Adit sama kayak saya, dia nggak begitu suka dengan Peewee Gaskins tapi dia nggak mau men-show off, dia bahkan pernah kirim message buat sebuah group Antidorks di Facebook yang ngetag dia, kata lainnya dia nasehatin hahaha dan that group was never sent him some notes again. Jujur, saya jadi kasihan sama Peskins, dan saya jadi geram lihat tingkahnya Antidorks Surabaya. Saya yakin kok semua dari mereka adalah pelajar terdidik dan tahu cara menghargai orang, apalagi orang yang lagi tampil di atas panggung yang butuh achievement dan applause supaya bisa bikin mereka bangga pernah punya fans seperti kita. Dan lagi-lagi, mereka seperti mengagungkan kata Alay dan menyebut semua Partydorks adalah ALAY. Mereka tahu nggak sih artinya alay? Mereka sadar nggak sih kalau justru banyak orang yang menganggap mereka alay karena perbuatan mereka? Please stop shouting that word! Alay! Life is all about fail to reward, bagaimana kalau suatu saat nanti ada yang ngatain kita, mereka, kita semua, dengan sebuat Alay? Please, we should starting with ourselves, learn how to give a respect and just be confident. Itu yang belum bisa saya lihat dari Surabaya, especially the teenagers, yang mereka lakukan cuma follow follow follow dan men-judge orang lain, kemudian follow lagi... Aaaahh...

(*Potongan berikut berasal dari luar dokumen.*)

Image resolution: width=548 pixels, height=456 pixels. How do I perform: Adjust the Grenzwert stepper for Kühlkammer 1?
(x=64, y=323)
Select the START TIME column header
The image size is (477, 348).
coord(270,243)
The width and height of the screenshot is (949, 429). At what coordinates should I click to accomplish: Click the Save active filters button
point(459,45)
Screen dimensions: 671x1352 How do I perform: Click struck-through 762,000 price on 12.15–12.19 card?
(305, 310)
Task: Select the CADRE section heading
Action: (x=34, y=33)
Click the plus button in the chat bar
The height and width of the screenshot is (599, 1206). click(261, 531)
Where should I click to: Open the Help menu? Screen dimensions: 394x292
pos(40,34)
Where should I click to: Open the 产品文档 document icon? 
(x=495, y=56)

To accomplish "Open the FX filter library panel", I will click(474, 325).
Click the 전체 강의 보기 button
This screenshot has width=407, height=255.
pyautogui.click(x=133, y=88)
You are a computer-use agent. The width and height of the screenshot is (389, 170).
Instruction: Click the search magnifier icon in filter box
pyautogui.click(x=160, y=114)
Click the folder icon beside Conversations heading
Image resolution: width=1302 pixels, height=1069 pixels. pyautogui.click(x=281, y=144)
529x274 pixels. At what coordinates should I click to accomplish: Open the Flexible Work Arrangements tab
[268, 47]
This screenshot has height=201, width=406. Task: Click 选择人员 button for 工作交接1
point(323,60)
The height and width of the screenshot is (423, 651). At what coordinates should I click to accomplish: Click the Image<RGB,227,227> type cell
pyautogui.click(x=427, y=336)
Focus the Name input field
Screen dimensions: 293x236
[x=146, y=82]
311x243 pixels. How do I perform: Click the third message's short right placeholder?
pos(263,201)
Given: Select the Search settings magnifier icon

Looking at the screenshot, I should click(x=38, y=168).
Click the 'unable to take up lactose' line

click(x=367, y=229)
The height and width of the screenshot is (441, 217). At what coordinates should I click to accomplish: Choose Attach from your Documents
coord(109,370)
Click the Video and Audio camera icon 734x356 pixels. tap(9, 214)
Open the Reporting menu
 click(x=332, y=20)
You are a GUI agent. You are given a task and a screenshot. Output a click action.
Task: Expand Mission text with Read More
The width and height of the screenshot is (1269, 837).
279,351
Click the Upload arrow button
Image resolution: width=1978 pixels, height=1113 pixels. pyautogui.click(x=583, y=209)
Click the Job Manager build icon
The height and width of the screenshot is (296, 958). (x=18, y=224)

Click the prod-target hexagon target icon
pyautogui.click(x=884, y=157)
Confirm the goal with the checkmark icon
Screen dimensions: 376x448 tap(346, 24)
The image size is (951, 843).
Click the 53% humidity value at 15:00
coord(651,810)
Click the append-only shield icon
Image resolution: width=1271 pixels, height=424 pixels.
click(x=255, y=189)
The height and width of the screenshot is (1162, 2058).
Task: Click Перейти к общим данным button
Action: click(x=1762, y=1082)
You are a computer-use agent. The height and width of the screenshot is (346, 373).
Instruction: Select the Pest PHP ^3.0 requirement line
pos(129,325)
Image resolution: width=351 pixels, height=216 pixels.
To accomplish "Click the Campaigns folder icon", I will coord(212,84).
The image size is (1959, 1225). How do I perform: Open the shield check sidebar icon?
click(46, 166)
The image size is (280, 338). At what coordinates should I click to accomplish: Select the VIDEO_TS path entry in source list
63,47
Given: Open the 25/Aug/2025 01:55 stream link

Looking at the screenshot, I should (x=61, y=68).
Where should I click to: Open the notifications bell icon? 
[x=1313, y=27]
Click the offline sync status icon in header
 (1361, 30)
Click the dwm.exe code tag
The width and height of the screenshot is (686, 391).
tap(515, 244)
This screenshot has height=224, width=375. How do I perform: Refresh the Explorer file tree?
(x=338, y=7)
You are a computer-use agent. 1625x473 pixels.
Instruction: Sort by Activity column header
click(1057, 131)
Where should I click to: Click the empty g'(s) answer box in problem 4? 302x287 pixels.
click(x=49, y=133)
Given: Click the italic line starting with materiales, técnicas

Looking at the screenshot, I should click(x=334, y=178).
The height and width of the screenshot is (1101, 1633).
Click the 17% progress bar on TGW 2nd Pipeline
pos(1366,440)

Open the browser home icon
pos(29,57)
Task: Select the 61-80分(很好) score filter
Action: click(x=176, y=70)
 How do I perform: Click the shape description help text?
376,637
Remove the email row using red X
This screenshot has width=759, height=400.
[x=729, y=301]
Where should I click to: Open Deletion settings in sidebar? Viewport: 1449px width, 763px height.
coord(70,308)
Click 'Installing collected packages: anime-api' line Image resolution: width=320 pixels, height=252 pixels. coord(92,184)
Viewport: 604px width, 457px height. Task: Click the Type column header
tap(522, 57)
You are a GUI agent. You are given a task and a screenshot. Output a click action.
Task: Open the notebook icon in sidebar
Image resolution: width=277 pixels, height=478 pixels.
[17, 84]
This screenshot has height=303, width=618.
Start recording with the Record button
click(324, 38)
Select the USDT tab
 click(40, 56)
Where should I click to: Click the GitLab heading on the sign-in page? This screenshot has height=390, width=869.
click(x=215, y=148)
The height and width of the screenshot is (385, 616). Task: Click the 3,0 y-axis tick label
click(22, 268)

The most shocking moment was, waktu saya dan kakak saya memutuskan untuk keluar dari arena panggung setelah acara selesai dan di sana mulai sepi, kita jalan di trotoar kemudian berhenti sebentar untuk bales sms. Tiba-tiba, ada tiga orang cowok, saya yakin mereka adalah bagian dari anak-anak punk di Surabaya, salah satu dari mereka nanya jam berapa saat itu dan kita jawab baik-baik. Sejurus kemudian, mereka bilang, 'Mbak, boleh kenalan? Please...'. Saya langsung menjauh dan melihat kakak saya dikepung oleh tiga orang cowok itu. Dari jauh terdengar suara orang-orang teriak 'Wah, pecunnya lagi ditawar!!!' dan 'Mbak, sambar, Mbak!!! Sambar!!!'. Saya memanas saat itu juga dan yang bisa saya lakuin cuma 'YA ALLAH, SEANDAIKAN ENGKAU MENGHALALKAN APA YANG NAMANYA ITU MENAMPAR DAN MENGASARI ORANG LAIN, AKAN SAYA HABISI TIGA LAKI-LAKI KURANG AJAR INI' dan saya lalu mengusirnya. Mereka pergi, tetep aja saya denger suara orang-orang menyoraki saya dan kakak saya. Kemudian kakak saya bilang, 'Seharusnya kita nunggu di dalem, biarinlah, dosa sendiri. Kayaknya mereka lagi taruhan...' trus dia duduk lesehan. Arrrgghhhh! Saya bosan ada di Surabaya, lihatlah sebuah kota metropolitan ini, yang dipenuhi oleh anak-anak cerdas dan terdidik tetapi mendapat nilai nol bulat untuk urusan kesantunan dan akhlak! Mau jadi apa kalian di negeri ini? Itukah yang kalian sebut gaul dengan baju-baju dan barang kalian yang bermerk dan gedung-gedung bertingkat yang jadi santapan kalian setiap minggu?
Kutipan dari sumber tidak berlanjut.